EXERCISE DESCRIPTION »
Make an exact copy of the entries below with the pictures removed.

MATERIAL SUPPLIED »
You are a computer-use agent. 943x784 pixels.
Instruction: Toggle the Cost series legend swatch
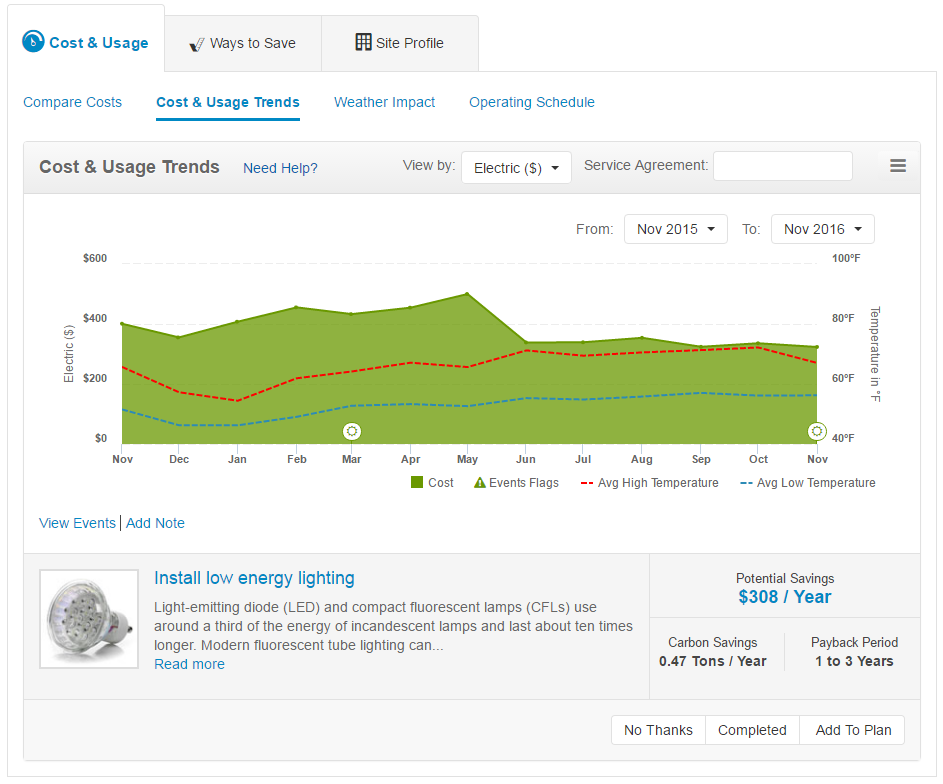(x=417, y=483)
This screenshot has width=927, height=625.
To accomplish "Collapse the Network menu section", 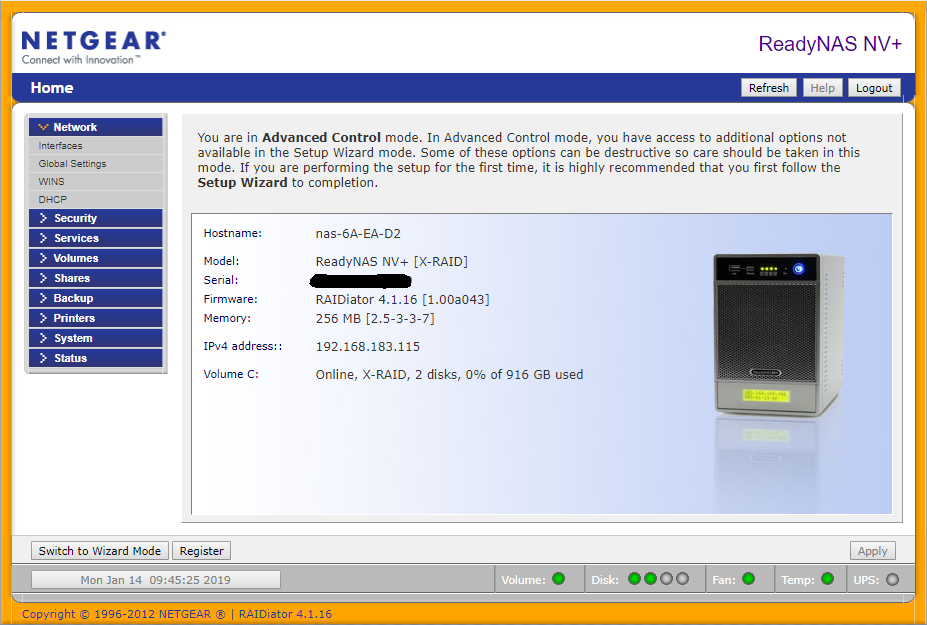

WRITTEN ANSWER »
You are a computer-use agent. 943x784 pixels.
Instruction: Toggle the Cost series legend swatch
(x=417, y=483)
This screenshot has width=927, height=625.
To accomplish "Collapse the Network menu section", 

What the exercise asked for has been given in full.